▶ _EXERCISE BRIEF_: Extract all of the entries and give them again, word for word.

PROVIDED INFORMATION START

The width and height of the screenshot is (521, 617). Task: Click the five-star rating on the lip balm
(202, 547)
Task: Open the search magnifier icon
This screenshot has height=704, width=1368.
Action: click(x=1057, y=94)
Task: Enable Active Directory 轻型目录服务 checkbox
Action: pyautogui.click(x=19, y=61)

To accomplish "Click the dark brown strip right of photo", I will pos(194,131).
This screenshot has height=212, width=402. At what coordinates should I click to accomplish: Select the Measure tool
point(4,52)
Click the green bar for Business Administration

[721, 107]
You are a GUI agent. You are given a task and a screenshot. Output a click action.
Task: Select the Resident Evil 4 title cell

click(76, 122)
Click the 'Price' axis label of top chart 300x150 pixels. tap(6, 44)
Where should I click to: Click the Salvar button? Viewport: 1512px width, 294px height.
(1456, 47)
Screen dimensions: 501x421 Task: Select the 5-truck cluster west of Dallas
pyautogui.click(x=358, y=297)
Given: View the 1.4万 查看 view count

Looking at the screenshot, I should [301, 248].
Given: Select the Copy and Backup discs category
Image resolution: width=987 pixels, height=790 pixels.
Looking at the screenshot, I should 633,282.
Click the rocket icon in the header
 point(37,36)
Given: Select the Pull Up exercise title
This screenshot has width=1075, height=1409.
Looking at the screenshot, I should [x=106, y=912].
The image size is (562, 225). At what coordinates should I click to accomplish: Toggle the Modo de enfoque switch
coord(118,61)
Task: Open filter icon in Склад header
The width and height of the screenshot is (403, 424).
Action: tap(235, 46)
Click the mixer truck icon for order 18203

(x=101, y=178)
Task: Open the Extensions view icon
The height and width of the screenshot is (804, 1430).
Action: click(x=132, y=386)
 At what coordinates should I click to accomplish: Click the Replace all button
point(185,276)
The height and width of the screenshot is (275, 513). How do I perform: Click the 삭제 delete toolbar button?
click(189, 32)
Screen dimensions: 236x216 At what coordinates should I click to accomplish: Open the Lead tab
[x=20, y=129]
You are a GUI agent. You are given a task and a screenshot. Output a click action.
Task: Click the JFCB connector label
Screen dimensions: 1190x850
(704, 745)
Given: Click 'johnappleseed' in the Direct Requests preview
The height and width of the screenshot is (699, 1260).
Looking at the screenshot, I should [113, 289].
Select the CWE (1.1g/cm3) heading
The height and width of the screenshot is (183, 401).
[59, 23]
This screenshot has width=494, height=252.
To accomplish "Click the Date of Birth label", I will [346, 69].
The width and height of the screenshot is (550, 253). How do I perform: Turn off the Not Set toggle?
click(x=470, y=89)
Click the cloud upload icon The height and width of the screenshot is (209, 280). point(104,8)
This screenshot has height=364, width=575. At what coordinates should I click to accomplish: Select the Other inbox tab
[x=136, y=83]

PROVIDED INFORMATION END

▶ _REPLY TO THE TASK_:
The width and height of the screenshot is (521, 617). Task: Click the five-star rating on the lip balm
(202, 547)
Task: Open the search magnifier icon
This screenshot has height=704, width=1368.
Action: click(x=1057, y=94)
Task: Enable Active Directory 轻型目录服务 checkbox
Action: pyautogui.click(x=19, y=61)

To accomplish "Click the dark brown strip right of photo", I will pos(194,131).
This screenshot has height=212, width=402. At what coordinates should I click to accomplish: Select the Measure tool
point(4,52)
Click the green bar for Business Administration

[721, 107]
You are a GUI agent. You are given a task and a screenshot. Output a click action.
Task: Select the Resident Evil 4 title cell

click(76, 122)
Click the 'Price' axis label of top chart 300x150 pixels. tap(6, 44)
Where should I click to: Click the Salvar button? Viewport: 1512px width, 294px height.
(1456, 47)
Screen dimensions: 501x421 Task: Select the 5-truck cluster west of Dallas
pyautogui.click(x=358, y=297)
Given: View the 1.4万 查看 view count

Looking at the screenshot, I should [301, 248].
Given: Select the Copy and Backup discs category
Image resolution: width=987 pixels, height=790 pixels.
Looking at the screenshot, I should 633,282.
Click the rocket icon in the header
 point(37,36)
Given: Select the Pull Up exercise title
This screenshot has width=1075, height=1409.
Looking at the screenshot, I should [x=106, y=912].
The image size is (562, 225). At what coordinates should I click to accomplish: Toggle the Modo de enfoque switch
coord(118,61)
Task: Open filter icon in Склад header
The width and height of the screenshot is (403, 424).
Action: tap(235, 46)
Click the mixer truck icon for order 18203

(x=101, y=178)
Task: Open the Extensions view icon
The height and width of the screenshot is (804, 1430).
Action: click(x=132, y=386)
 At what coordinates should I click to accomplish: Click the Replace all button
point(185,276)
The height and width of the screenshot is (275, 513). How do I perform: Click the 삭제 delete toolbar button?
click(189, 32)
Screen dimensions: 236x216 At what coordinates should I click to accomplish: Open the Lead tab
[x=20, y=129]
You are a GUI agent. You are given a task and a screenshot. Output a click action.
Task: Click the JFCB connector label
Screen dimensions: 1190x850
(704, 745)
Given: Click 'johnappleseed' in the Direct Requests preview
The height and width of the screenshot is (699, 1260).
Looking at the screenshot, I should [113, 289].
Select the CWE (1.1g/cm3) heading
The height and width of the screenshot is (183, 401).
[59, 23]
This screenshot has width=494, height=252.
To accomplish "Click the Date of Birth label", I will [346, 69].
The width and height of the screenshot is (550, 253). How do I perform: Turn off the Not Set toggle?
click(x=470, y=89)
Click the cloud upload icon The height and width of the screenshot is (209, 280). point(104,8)
This screenshot has height=364, width=575. At what coordinates should I click to accomplish: Select the Other inbox tab
[x=136, y=83]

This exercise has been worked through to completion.